OXFORD.- This is one of the finest, most dazzling, and unusual Pre-Raphaelite depictions of Mary you are likely to see. Resplendent in blue, jewels encasing her cloak and crown - Mary, the Mother of God, sits, calmly reading, flanked by celebratory verses and blooming lilies. The mixed media use of paint, embroidery, jewels, metalwork and wooden panelling combine together to make this a fine, and extremely rare item.
If you think you vaguely recognise her pose, you are on the right track. This mixed media triptych on wooden panel, painted in the Pre-Raphaelite style, is based on Jan van Eycks The Virgin Mary, in the masterful Ghent Altarpiece. The 15th Century Flemish Ghent Altarpiece has had a lasting impact on the course of art history and is a world treasure. Art history continues to develop and evolve, and it is very exciting to see the British Pre-Raphaelite tradition entwine with the Flemish tradition in such a celebratory and aesthetically remarkable way.
So just how did this work come to be? It was designed and made by the famous Rowley Gallery, founded in London, 1898. Owner Albert Rowley was captivated by the Pre-Raphaelite movement, the early wood panels created by the gallery were in the Arts and Crafts style, based on paintings by other artists, such as John Everett Millais and James Abbot Whistler. The gold background, rich blue dress, and long wavy hair make the van Eyck depiction of the Virgin Mary perfect for translating into the Pre-Raphaelite style, and therefore perfect for the Rowley Gallery. Adapting it to their own unique style, they have created something truly special. The artist has used embroidery of the most exceptionally high standard to model the waves in Marys hair and folds in her dress, and actual beads and jewels to bring Marys crown and cloak to life. The gold leaf represents the radiance of heaven, and Latin verses of celebration encircle her head and flank her sides.
The Latin words above the Virgins head read: She is more beautiful than the sun and the army of the stars; compared to the light she is superior. She is truly the reflection of eternal light and a spotless mirror of God. The banner above the lilies on the two side panels reads: Ave Maria gratia plena / Benedicta tu in muli, in English - Hail Mary, full of grace / Blessed art thou amongst women.

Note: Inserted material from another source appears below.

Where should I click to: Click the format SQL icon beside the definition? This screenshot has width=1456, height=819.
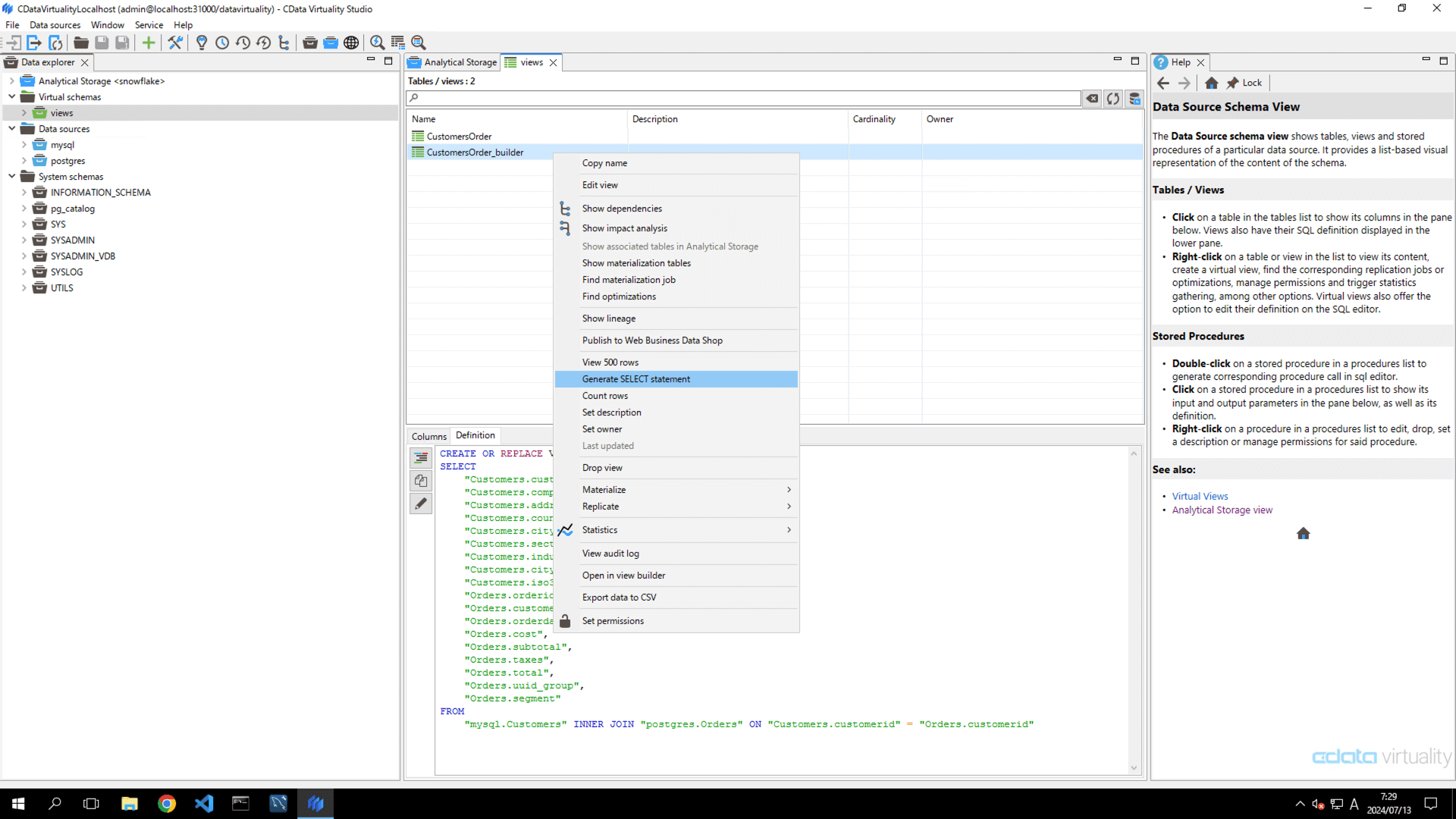pyautogui.click(x=421, y=457)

The lilies on the panels symbolise Mary and her purity, and are a repeated theme in Pre-Raphaelite works; one of Dante Gabriel Rossettis most famous pieces, Girlhood of Mary Virgin (1848-9) depicts a lily stem in a vase, extremely similar to the one on the triptych panels. Similarly, there are long lily stems in the painting and on the frame of Convent Thoughts (1850-1), by Charles Allston Collins. The Truth to Nature ethos of the Pre-Raphaelite work means that flowers were frequently included for their symbolism. They also placed considerable emphasis on the frame, and framing was what the Rowley Gallery excelled in. The delicate metal work that surrounds the panels, and the balanced, elegant top and bottom to the triptych are of a remarkably high standard of craftsmanship.
The style of the label on the back, which was designed by William Chase, dates this work to between 1912-1920. It is excellent to still have this famous Rowley Gallery label still attached to the work, giving it fantastic provenance.
The story of Western Art is long, involved and exciting. This Triptych is a fantastic part of this, combining Christian heritage, C15th wonders, and Pre-Raphaelite romance and sensitivity. It stands, unique and resplendent, as a joyful celebration of art history and craftsmanship.